> _Your objective_
Return each line exactly as written. Begin with the first line of the entries and end with the line that has "This screenshot has width=781, height=347.".
=== Section Start ===
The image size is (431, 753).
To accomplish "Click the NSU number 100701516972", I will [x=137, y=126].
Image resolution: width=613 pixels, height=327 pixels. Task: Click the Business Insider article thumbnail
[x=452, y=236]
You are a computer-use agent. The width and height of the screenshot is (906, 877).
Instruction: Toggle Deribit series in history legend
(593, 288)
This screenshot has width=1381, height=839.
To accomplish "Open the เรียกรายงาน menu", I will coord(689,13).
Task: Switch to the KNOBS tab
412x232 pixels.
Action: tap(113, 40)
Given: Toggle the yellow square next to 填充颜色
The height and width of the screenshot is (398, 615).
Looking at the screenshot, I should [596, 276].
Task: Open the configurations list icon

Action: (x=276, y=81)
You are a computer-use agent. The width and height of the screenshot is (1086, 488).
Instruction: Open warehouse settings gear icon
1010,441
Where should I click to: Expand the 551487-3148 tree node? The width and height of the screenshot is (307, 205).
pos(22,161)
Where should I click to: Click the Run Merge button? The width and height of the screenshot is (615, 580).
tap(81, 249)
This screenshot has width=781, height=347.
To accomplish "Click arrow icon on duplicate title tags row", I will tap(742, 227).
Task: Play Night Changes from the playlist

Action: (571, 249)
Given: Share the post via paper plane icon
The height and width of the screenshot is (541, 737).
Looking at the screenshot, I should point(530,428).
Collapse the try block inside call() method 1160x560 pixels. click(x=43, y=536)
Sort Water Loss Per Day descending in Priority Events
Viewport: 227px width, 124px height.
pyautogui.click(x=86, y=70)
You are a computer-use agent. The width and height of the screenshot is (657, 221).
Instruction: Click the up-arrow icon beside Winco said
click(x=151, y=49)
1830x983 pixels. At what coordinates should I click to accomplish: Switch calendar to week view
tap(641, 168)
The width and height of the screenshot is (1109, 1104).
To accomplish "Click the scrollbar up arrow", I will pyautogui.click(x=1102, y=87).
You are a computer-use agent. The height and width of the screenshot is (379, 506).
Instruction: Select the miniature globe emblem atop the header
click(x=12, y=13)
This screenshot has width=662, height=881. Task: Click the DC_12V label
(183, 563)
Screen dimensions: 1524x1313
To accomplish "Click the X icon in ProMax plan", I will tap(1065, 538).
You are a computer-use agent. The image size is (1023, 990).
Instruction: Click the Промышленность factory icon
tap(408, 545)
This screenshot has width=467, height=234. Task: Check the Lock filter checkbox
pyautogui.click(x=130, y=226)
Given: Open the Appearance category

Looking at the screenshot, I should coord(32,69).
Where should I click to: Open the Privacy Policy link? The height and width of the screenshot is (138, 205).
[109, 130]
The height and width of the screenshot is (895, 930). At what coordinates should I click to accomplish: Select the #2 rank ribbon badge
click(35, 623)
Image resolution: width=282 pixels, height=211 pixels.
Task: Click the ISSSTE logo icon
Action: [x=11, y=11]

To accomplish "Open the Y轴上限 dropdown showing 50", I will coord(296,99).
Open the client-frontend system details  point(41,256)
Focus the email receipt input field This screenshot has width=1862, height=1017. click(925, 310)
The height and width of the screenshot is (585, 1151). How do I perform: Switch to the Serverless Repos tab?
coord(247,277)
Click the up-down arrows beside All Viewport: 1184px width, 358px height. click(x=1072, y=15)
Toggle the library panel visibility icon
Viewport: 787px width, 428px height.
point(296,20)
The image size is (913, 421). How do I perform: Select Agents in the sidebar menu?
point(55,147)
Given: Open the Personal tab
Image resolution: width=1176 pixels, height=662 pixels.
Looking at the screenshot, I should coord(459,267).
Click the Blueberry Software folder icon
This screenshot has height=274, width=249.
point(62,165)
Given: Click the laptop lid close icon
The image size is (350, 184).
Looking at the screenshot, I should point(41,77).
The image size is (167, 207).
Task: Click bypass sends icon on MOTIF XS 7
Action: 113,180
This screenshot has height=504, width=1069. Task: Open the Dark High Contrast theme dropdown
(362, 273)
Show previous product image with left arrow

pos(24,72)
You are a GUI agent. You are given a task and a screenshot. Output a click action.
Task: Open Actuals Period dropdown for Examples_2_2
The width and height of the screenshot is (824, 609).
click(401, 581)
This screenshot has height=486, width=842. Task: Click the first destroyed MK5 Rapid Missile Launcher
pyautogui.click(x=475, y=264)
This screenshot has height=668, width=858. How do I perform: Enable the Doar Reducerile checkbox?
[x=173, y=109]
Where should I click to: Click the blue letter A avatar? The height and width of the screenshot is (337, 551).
=== Section End ===
> _Response box_
The image size is (431, 753).
To accomplish "Click the NSU number 100701516972", I will [x=137, y=126].
Image resolution: width=613 pixels, height=327 pixels. Task: Click the Business Insider article thumbnail
[x=452, y=236]
You are a computer-use agent. The width and height of the screenshot is (906, 877).
Instruction: Toggle Deribit series in history legend
(593, 288)
This screenshot has width=1381, height=839.
To accomplish "Open the เรียกรายงาน menu", I will coord(689,13).
Task: Switch to the KNOBS tab
412x232 pixels.
Action: tap(113, 40)
Given: Toggle the yellow square next to 填充颜色
The height and width of the screenshot is (398, 615).
Looking at the screenshot, I should [596, 276].
Task: Open the configurations list icon

Action: (x=276, y=81)
You are a computer-use agent. The width and height of the screenshot is (1086, 488).
Instruction: Open warehouse settings gear icon
1010,441
Where should I click to: Expand the 551487-3148 tree node? The width and height of the screenshot is (307, 205).
pos(22,161)
Where should I click to: Click the Run Merge button? The width and height of the screenshot is (615, 580).
tap(81, 249)
This screenshot has width=781, height=347.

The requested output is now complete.